The fundamental assumptions of wireless 411 are flawed in that they apply an outdated wireline white-pages mentality to wireless. The directory initiative ignores key differences not only between wireline and wireless, but between businesses and consumers, too:

  • Unlike wireline desk phones, today's wireless phones are complex devices, with computing power on par with late-'90s laptops.
  • Enterprise wireline phone numbers are hidden and protected by the corporate PBX. But access to wireless phones is controlled by a public cellular network, thus bypassing the enterprise's direct control.
  • A mobile phone number is the DNA of the wireless device itself, determining who uses it and which application and service capabilities exist.
  • Wireless 411 would let employees rather than employers determine whether third parties have access to those devices.

    Action

    To prevent the wireless 411 nightmare from become reality, CIOs and IT managers should immediately do three things:
  • Call your Congressional representatives and get your interests represented. We expect formal Congressional action on wireless 411 after the elections are over.
  • Wireless contracts must include specific privacy covenants. Employees with company-provided phones should be barred from including their information in the wireless 411 directory. Ensure that this limitation is clearly and explicitly outlined in your contract, and demand that your wireless carrier outline how it would block your employees from trying to list their numbers. Enterprise telecom managers should be the only people empowered to decide whether employees' wireless numbers can be publicly distributed.
  • If employees obtain wireless service on their own, company policy should be that reimbursement is contingent on the number not being listed in the wireless 411 directory.

    Discussion

    The key attribute in provisioning a wireless phone is its phone number. With it, one can call the phone, address its short and multimedia messaging services, and e-mail. Several companies have already developed software that uses the number to access the phone's status and software revisions, overall phone capability, operating system type, memory and application sets. Would you give a third party the fixed IP addresses to your desktops and laptops and throw away your enterprise firewalls? That's the equivalent of what happens when a company's wireless number is made public.

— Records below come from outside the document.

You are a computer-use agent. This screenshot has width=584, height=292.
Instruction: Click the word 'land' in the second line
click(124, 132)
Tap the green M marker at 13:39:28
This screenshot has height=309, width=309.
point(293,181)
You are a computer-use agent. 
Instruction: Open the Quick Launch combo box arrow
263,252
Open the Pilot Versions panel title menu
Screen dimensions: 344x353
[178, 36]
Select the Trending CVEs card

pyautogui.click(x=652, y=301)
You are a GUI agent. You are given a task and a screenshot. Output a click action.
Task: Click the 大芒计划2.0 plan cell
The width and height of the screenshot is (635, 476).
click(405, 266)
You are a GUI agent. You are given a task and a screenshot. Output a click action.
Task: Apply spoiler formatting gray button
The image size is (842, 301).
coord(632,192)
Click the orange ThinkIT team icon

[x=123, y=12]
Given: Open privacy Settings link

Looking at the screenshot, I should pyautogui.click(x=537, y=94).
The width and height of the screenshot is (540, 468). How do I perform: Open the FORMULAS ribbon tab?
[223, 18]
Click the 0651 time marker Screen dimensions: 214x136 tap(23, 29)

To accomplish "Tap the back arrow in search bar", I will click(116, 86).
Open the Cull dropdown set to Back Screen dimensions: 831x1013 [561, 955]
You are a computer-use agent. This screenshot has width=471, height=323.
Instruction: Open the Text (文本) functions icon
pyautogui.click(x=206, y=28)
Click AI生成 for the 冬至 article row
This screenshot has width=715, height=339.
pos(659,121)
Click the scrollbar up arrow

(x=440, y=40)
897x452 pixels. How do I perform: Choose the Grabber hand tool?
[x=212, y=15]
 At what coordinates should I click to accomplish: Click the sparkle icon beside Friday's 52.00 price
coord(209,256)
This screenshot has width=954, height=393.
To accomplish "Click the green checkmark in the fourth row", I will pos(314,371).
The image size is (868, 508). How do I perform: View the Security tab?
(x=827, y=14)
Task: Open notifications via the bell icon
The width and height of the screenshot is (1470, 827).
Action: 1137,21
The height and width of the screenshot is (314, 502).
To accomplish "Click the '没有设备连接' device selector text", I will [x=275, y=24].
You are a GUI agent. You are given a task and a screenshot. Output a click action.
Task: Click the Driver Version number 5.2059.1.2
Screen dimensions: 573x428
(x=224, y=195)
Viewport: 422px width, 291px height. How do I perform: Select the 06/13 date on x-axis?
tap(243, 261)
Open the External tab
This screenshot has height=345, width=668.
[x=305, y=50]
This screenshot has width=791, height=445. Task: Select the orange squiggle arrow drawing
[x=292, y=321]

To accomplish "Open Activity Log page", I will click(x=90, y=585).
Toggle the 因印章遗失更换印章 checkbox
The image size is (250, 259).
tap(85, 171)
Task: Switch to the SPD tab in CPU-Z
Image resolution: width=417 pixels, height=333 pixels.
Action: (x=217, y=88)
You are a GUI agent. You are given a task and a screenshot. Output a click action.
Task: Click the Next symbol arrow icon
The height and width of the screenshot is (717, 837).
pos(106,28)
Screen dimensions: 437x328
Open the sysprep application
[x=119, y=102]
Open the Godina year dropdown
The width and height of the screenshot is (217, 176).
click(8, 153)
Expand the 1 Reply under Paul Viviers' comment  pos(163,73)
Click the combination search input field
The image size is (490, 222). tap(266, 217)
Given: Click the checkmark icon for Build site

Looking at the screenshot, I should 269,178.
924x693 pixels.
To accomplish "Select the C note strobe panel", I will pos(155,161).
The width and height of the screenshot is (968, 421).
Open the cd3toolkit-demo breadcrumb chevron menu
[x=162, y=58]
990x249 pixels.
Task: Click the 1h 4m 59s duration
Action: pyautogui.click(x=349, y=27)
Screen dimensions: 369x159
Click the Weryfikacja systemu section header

    Even the questionable guidelines aimed at protecting consumer privacy do nothing to safeguard enterprise wireless numbers. Nearly five months have passed since we warned that the Cellular Telecommunications & Internet Association's (CTIA) directory threatens to make wireless business numbers public and thus fair game to anyone who calls wireless 411 or the directory itself is hacked. CTIA's president called us after our first research note on this topic, and after a "lively" discussion, he conceded that the needs of the enterprise customer need to be addressed. Action was promised, yet none has been taken, despite our offer to help.

    Time is growing critical as the bills have moved out of Congressional committees. This wireless directory has the potential to combine the anxiety of Internet pop-ups, spam, telemarketer calls and a new level of virus attacks for any person who's listed.